*** Opening Dataset entries ***

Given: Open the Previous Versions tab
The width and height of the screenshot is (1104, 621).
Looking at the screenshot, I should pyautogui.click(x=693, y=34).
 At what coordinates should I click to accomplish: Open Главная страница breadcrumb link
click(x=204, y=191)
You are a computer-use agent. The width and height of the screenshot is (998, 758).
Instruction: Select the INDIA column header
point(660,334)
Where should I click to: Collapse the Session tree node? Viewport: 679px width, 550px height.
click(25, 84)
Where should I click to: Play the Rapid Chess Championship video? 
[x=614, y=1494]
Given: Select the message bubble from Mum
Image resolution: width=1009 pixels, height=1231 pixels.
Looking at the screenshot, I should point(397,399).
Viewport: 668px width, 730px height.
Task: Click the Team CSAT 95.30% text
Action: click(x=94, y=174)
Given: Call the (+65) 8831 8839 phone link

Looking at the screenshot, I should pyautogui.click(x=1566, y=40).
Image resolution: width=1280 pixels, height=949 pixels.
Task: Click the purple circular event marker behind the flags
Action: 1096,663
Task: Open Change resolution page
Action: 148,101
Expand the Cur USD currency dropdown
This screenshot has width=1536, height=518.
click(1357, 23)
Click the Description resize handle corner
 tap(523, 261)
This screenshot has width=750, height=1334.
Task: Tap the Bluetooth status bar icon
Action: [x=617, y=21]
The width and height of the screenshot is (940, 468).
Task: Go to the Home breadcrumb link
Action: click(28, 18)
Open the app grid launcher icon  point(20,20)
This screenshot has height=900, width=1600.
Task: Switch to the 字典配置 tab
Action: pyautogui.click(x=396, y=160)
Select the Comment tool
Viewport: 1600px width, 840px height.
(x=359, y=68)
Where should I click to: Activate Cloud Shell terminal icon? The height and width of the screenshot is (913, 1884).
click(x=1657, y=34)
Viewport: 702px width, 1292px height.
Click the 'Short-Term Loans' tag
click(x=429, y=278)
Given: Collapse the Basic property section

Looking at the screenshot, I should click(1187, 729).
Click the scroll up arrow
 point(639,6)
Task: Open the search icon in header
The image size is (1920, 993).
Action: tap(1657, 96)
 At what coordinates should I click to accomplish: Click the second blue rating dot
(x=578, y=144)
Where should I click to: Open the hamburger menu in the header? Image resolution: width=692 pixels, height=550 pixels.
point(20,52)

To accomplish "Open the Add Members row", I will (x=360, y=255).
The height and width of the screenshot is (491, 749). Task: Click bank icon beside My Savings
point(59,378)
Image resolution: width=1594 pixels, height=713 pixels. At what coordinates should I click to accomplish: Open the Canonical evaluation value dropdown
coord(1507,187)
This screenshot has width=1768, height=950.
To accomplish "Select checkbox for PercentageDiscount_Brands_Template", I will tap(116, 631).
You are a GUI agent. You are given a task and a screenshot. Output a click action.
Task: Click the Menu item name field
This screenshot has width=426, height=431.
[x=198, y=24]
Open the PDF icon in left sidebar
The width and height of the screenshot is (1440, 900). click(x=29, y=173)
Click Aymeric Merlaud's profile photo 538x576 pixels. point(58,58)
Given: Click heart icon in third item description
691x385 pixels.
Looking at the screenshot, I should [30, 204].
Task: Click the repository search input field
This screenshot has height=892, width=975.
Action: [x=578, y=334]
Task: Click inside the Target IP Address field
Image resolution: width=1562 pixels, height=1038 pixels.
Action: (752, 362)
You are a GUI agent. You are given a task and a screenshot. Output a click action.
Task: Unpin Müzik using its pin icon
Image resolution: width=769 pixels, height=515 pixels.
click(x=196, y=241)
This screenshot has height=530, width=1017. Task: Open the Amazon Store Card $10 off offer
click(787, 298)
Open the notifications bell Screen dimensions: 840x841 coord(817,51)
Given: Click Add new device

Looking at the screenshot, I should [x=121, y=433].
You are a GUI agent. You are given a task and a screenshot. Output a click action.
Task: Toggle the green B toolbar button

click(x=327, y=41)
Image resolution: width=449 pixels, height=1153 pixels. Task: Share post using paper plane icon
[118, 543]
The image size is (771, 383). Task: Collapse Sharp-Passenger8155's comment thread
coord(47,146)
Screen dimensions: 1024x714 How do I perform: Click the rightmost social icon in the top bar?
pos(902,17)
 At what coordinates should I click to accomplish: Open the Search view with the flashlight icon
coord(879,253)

*** Closing Dataset entries ***

Prompt: Set down each line exactly as it appears in the data.

Task answer:
Given: Open the Previous Versions tab
The width and height of the screenshot is (1104, 621).
Looking at the screenshot, I should pyautogui.click(x=693, y=34).
 At what coordinates should I click to accomplish: Open Главная страница breadcrumb link
click(x=204, y=191)
You are a computer-use agent. The width and height of the screenshot is (998, 758).
Instruction: Select the INDIA column header
point(660,334)
Where should I click to: Collapse the Session tree node? Viewport: 679px width, 550px height.
click(25, 84)
Where should I click to: Play the Rapid Chess Championship video? 
[x=614, y=1494]
Given: Select the message bubble from Mum
Image resolution: width=1009 pixels, height=1231 pixels.
Looking at the screenshot, I should point(397,399).
Viewport: 668px width, 730px height.
Task: Click the Team CSAT 95.30% text
Action: click(x=94, y=174)
Given: Call the (+65) 8831 8839 phone link

Looking at the screenshot, I should pyautogui.click(x=1566, y=40).
Image resolution: width=1280 pixels, height=949 pixels.
Task: Click the purple circular event marker behind the flags
Action: 1096,663
Task: Open Change resolution page
Action: 148,101
Expand the Cur USD currency dropdown
This screenshot has width=1536, height=518.
click(1357, 23)
Click the Description resize handle corner
 tap(523, 261)
This screenshot has width=750, height=1334.
Task: Tap the Bluetooth status bar icon
Action: [x=617, y=21]
The width and height of the screenshot is (940, 468).
Task: Go to the Home breadcrumb link
Action: click(28, 18)
Open the app grid launcher icon  point(20,20)
This screenshot has height=900, width=1600.
Task: Switch to the 字典配置 tab
Action: pyautogui.click(x=396, y=160)
Select the Comment tool
Viewport: 1600px width, 840px height.
(x=359, y=68)
Where should I click to: Activate Cloud Shell terminal icon? The height and width of the screenshot is (913, 1884).
click(x=1657, y=34)
Viewport: 702px width, 1292px height.
Click the 'Short-Term Loans' tag
click(x=429, y=278)
Given: Collapse the Basic property section

Looking at the screenshot, I should click(1187, 729).
Click the scroll up arrow
 point(639,6)
Task: Open the search icon in header
The image size is (1920, 993).
Action: tap(1657, 96)
 At what coordinates should I click to accomplish: Click the second blue rating dot
(x=578, y=144)
Where should I click to: Open the hamburger menu in the header? Image resolution: width=692 pixels, height=550 pixels.
point(20,52)

To accomplish "Open the Add Members row", I will (x=360, y=255).
The height and width of the screenshot is (491, 749). Task: Click bank icon beside My Savings
point(59,378)
Image resolution: width=1594 pixels, height=713 pixels. At what coordinates should I click to accomplish: Open the Canonical evaluation value dropdown
coord(1507,187)
This screenshot has width=1768, height=950.
To accomplish "Select checkbox for PercentageDiscount_Brands_Template", I will tap(116, 631).
You are a GUI agent. You are given a task and a screenshot. Output a click action.
Task: Click the Menu item name field
This screenshot has width=426, height=431.
[x=198, y=24]
Open the PDF icon in left sidebar
The width and height of the screenshot is (1440, 900). click(x=29, y=173)
Click Aymeric Merlaud's profile photo 538x576 pixels. point(58,58)
Given: Click heart icon in third item description
691x385 pixels.
Looking at the screenshot, I should [30, 204].
Task: Click the repository search input field
This screenshot has height=892, width=975.
Action: [x=578, y=334]
Task: Click inside the Target IP Address field
Image resolution: width=1562 pixels, height=1038 pixels.
Action: (752, 362)
You are a GUI agent. You are given a task and a screenshot. Output a click action.
Task: Unpin Müzik using its pin icon
Image resolution: width=769 pixels, height=515 pixels.
click(x=196, y=241)
This screenshot has height=530, width=1017. Task: Open the Amazon Store Card $10 off offer
click(787, 298)
Open the notifications bell Screen dimensions: 840x841 coord(817,51)
Given: Click Add new device

Looking at the screenshot, I should [x=121, y=433].
You are a GUI agent. You are given a task and a screenshot. Output a click action.
Task: Toggle the green B toolbar button

click(x=327, y=41)
Image resolution: width=449 pixels, height=1153 pixels. Task: Share post using paper plane icon
[118, 543]
The image size is (771, 383). Task: Collapse Sharp-Passenger8155's comment thread
coord(47,146)
Screen dimensions: 1024x714 How do I perform: Click the rightmost social icon in the top bar?
pos(902,17)
 At what coordinates should I click to accomplish: Open the Search view with the flashlight icon
coord(879,253)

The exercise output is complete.